# [DIRECTIONS]
Copy out the listing that follows, exactly, without its pictures.

== == ==

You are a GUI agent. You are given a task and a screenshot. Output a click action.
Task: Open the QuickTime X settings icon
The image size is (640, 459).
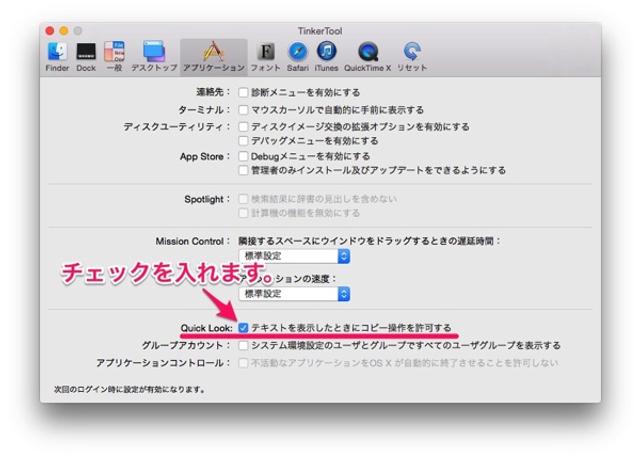pos(368,52)

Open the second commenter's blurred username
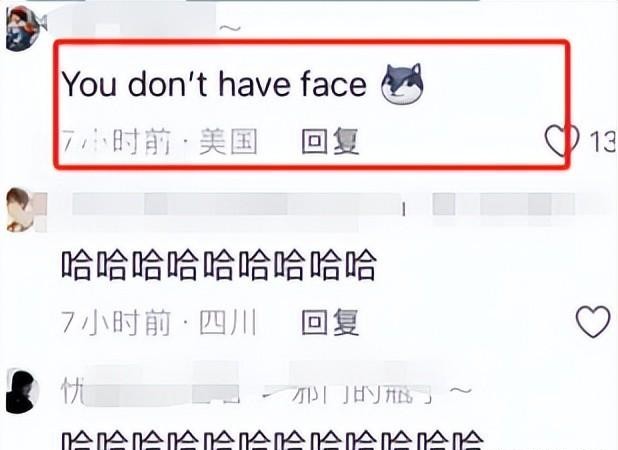pos(238,205)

== == ==

# [ANSWER TO THIS PROBLEM]
You are a GUI agent. You are given a task and a screenshot. Output a click action.
Task: Open the QuickTime X settings icon
The image size is (640, 459).
pos(368,52)

Open the second commenter's blurred username
pos(238,205)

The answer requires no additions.